Below are some records. Write out the lines from the one containing "Where should I" to the last line, word for word, leaving out pictures.
THE DATA Block Start
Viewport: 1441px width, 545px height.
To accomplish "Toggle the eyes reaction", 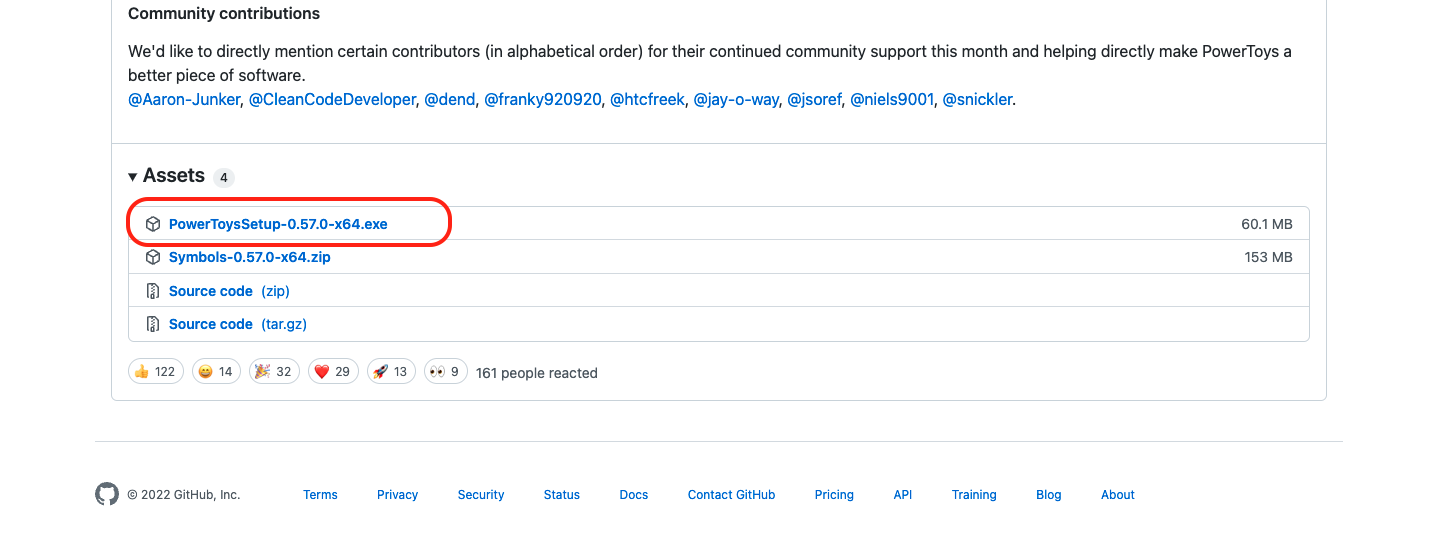I will [446, 372].

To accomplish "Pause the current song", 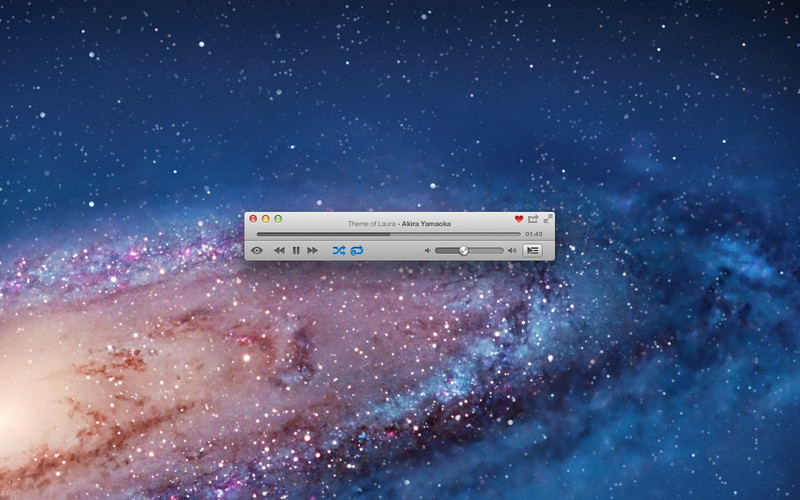I will 296,250.
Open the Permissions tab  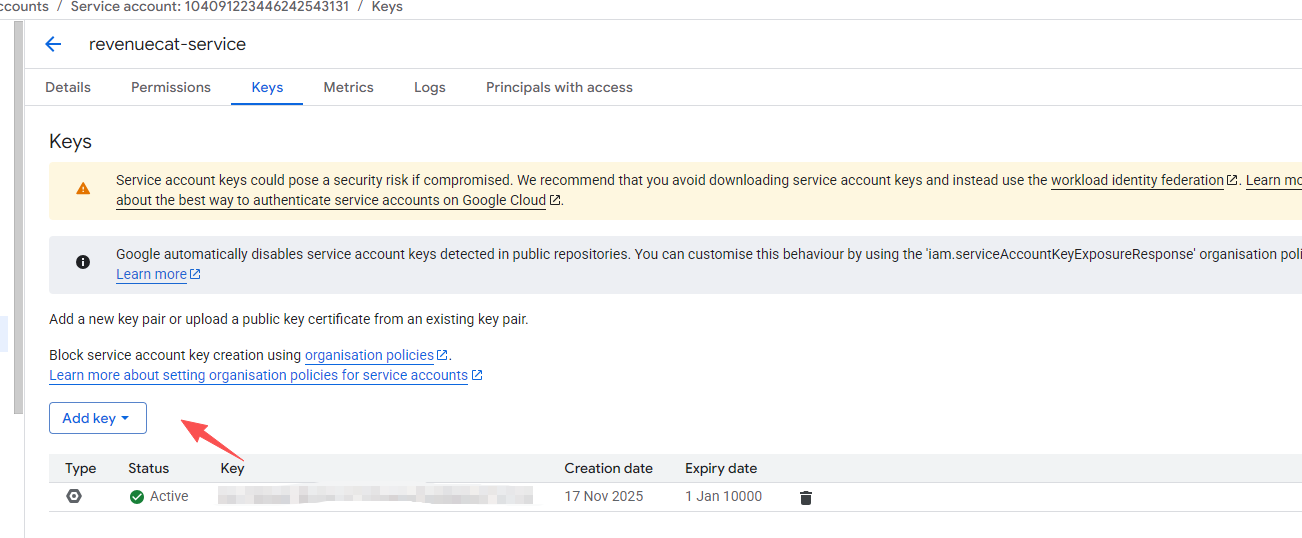point(171,87)
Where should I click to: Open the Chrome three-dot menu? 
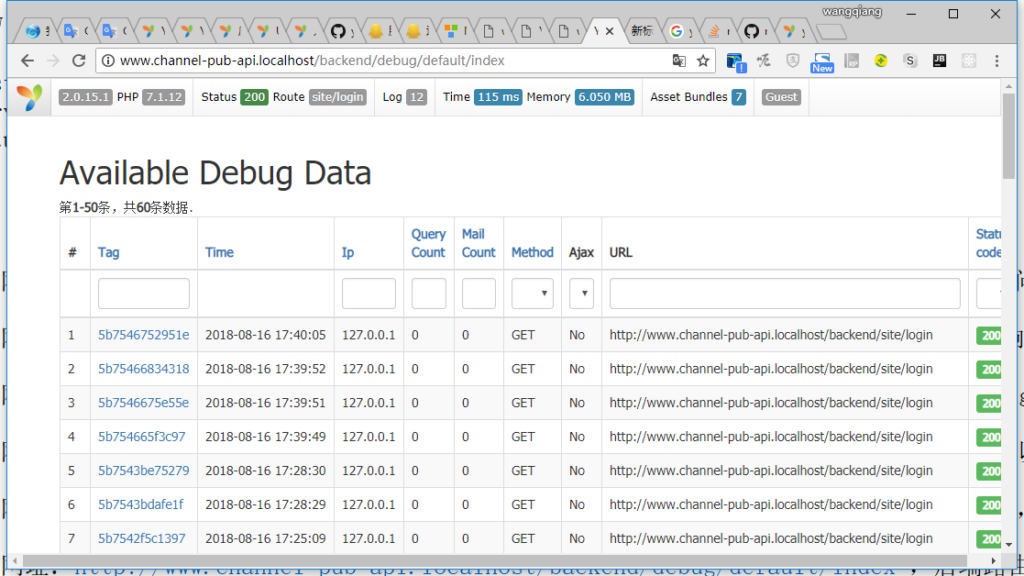pos(997,60)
THE DATA Block End
**EXPECTED ANSWER**
Where should I click to: Open the Chrome three-dot menu? 
pos(997,60)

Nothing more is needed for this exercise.